Jasper lay down on his straw.
"It must be a pleasure to you to talk, Chevalier," he said.
Jasper Benham was reliable, and he believed in the reliability of those in whom he trusted. De Rothan's clever mockery might exasperate him, but it did not shake his faith in Nance.
Meanwhile at Stonehanger Nance was strengthening her hold upon her father. The economics of life would seem to be very delicately balanced so far as old men were concerned. They may retain their faculties in a state of fair efficiency so long as no abnormal event interferes with that sanity that is begotten of old habits. But this equilibrium may easily be disturbed, and an illness or a great sorrow may age an old man more in one month than in the ten previous years.
So it seemed to be with Anthony Durrell. The shock of the discovery of his schemes, and the violent ethical attack made upon him by Nance and Jeremy appeared to overthrow his normal self. There was a sudden slackening of all his fibres, both physical and mental. The emotional part of him, so long smothered and overlaid, broke to the surface as the intellect lost some of its ascendency. Then—he appeared to become conscious of the existence of his daughter.
Now Nance had one of those large natures that bears no malice, and is ready to give of its best when an estranged friend stretches out an appealing hand. Her father had become to her a weak and pathetic old man whom the rough virility of younger men shouldered into a corner. She could not be very sorry for Anthony Durrell without being very tender toward him.

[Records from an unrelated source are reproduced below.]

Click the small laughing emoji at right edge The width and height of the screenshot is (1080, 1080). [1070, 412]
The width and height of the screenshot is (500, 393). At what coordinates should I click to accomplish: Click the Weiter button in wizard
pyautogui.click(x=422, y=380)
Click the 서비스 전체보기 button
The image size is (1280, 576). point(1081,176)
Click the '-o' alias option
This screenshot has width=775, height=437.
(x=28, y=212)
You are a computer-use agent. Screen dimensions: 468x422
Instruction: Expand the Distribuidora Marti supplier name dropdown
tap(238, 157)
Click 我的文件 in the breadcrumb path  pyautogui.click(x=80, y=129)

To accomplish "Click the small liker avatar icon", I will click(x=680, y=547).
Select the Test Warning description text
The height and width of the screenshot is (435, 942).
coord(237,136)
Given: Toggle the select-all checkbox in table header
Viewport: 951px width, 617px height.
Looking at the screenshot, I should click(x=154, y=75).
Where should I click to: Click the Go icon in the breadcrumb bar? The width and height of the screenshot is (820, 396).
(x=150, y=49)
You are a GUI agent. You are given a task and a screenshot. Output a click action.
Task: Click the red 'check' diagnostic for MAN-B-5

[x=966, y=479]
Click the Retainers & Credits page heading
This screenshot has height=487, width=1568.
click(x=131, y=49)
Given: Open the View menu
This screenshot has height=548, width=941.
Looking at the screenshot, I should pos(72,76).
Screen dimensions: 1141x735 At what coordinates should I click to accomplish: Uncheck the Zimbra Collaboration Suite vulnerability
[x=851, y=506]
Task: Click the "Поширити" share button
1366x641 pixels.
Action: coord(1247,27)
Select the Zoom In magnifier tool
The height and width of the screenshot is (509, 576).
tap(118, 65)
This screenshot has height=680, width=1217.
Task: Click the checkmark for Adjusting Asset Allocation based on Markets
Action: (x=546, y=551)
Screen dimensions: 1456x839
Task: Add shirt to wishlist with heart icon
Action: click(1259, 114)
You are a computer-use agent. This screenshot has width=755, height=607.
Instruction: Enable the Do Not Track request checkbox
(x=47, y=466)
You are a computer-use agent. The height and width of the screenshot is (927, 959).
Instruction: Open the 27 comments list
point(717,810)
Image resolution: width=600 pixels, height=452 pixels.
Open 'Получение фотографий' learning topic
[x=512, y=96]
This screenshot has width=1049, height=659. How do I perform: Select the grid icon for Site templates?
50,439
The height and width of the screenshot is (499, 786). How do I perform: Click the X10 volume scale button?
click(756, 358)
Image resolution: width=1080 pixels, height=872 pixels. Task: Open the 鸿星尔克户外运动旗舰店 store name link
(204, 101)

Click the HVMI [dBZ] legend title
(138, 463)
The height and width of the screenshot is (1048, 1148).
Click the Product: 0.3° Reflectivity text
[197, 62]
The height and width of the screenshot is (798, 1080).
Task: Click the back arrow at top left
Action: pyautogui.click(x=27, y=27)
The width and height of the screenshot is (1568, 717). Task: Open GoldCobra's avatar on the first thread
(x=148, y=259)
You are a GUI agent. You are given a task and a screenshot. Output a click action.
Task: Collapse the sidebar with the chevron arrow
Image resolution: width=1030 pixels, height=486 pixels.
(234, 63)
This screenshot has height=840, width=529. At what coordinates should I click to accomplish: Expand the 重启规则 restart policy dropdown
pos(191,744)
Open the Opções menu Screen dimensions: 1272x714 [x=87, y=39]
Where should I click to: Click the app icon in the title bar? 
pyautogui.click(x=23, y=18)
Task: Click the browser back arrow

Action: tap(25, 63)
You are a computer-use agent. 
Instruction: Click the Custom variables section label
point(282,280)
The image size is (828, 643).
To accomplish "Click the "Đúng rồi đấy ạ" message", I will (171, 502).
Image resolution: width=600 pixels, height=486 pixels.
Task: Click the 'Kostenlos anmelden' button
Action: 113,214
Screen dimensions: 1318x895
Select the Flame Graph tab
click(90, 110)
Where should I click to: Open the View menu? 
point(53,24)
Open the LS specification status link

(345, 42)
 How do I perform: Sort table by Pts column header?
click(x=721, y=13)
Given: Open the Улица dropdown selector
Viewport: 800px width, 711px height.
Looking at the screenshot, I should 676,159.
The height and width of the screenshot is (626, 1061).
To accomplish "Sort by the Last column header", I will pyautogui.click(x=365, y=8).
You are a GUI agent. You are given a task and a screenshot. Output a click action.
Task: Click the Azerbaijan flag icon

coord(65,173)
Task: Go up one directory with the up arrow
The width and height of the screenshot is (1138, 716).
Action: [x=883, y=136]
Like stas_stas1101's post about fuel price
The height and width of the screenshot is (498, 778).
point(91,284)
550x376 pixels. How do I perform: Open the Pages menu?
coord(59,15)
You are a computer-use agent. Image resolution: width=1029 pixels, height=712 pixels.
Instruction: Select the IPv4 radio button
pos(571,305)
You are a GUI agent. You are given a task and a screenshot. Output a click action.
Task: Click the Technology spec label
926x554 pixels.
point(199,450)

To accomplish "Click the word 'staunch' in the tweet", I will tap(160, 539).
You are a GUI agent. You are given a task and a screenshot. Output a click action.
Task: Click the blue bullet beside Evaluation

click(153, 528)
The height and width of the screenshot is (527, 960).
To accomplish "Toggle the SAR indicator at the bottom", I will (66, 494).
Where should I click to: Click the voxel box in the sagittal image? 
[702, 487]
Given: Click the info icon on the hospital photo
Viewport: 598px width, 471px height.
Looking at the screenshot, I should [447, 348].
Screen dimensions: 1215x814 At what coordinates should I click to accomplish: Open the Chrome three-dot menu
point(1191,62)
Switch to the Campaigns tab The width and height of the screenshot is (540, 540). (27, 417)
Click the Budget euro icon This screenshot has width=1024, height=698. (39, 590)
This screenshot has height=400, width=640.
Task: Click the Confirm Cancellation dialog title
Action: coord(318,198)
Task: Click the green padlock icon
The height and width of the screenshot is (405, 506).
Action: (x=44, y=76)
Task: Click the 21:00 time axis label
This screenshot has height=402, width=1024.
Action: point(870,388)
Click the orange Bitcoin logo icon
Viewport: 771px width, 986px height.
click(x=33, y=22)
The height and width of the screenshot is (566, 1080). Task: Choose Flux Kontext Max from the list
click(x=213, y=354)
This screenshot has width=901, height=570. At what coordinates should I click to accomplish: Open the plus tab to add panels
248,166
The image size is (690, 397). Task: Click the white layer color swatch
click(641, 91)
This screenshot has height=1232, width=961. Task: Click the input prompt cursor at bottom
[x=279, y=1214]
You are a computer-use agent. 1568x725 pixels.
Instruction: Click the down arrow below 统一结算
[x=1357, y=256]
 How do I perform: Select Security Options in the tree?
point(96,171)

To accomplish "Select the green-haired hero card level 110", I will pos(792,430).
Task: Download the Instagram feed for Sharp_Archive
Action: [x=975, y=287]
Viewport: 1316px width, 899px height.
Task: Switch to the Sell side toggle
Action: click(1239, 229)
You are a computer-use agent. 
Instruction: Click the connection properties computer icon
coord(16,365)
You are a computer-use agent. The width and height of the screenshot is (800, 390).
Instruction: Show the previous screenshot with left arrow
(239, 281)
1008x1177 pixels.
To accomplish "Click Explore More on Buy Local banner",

For some days her father appeared puzzled by a new atmosphere that enveloped him. Like a man who had been very ill, he was content to sit and muse and stare at nothing in particular. He had led a very lonely life, and a selfish one, since the life of a fanatic and a dreamer is often very selfish. It was now that he felt defeated and feeble that Nance's nature flooded in upon his consciousness.
She would take his chair into the garden under the shade of one of the yews, fetch him the books he loved, read to him, talk to him, try to enter into his thoughts and prejudices. Durrell felt old emotions stirring in his heart. Some of the old gentleness came back. The harsh, thin lines melted out of his face.
The change in him was betrayed by the very way he looked at Nance, and by what he said to her one evening as they sat on the terrace and watched the sun go down. The sea seemed no longer a strip of ominous silver across which the immortal dragon of war should swim to scorch up this green island rich with its yellowing wheat and rolling woods. Durrell had drifted suddenly into the softer evening lights of fife.
He realised that the girl had had a hard and a lonely life.